• _Requirement_:
Each line in the entries that has the word "Select" has to be copied.

(Stored records)
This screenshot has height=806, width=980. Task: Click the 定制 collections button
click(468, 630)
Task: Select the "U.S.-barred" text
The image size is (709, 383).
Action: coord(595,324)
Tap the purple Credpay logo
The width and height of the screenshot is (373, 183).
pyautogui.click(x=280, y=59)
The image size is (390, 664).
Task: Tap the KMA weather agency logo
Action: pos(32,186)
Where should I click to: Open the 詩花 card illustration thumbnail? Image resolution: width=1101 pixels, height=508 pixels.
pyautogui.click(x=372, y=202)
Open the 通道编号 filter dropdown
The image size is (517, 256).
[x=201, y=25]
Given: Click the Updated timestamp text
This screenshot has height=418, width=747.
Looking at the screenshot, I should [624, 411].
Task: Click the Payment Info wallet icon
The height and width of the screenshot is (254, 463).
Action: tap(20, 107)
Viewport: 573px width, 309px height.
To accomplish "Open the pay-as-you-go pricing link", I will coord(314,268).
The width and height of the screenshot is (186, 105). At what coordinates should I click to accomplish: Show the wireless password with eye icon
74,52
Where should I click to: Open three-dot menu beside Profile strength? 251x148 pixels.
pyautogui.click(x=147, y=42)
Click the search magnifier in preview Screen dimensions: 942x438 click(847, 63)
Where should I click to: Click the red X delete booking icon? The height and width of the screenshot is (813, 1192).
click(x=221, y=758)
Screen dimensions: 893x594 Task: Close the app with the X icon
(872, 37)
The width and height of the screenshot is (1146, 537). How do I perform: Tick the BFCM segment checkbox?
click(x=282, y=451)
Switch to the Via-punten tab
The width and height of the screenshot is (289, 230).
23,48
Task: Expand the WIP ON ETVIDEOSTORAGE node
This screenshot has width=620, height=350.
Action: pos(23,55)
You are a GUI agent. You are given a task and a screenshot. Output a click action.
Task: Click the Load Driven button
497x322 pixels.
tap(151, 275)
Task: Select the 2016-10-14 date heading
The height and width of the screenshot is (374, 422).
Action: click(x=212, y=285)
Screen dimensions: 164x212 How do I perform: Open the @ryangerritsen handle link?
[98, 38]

• _Answer to the problem_:
Task: Select the "U.S.-barred" text
Task: Select the 2016-10-14 date heading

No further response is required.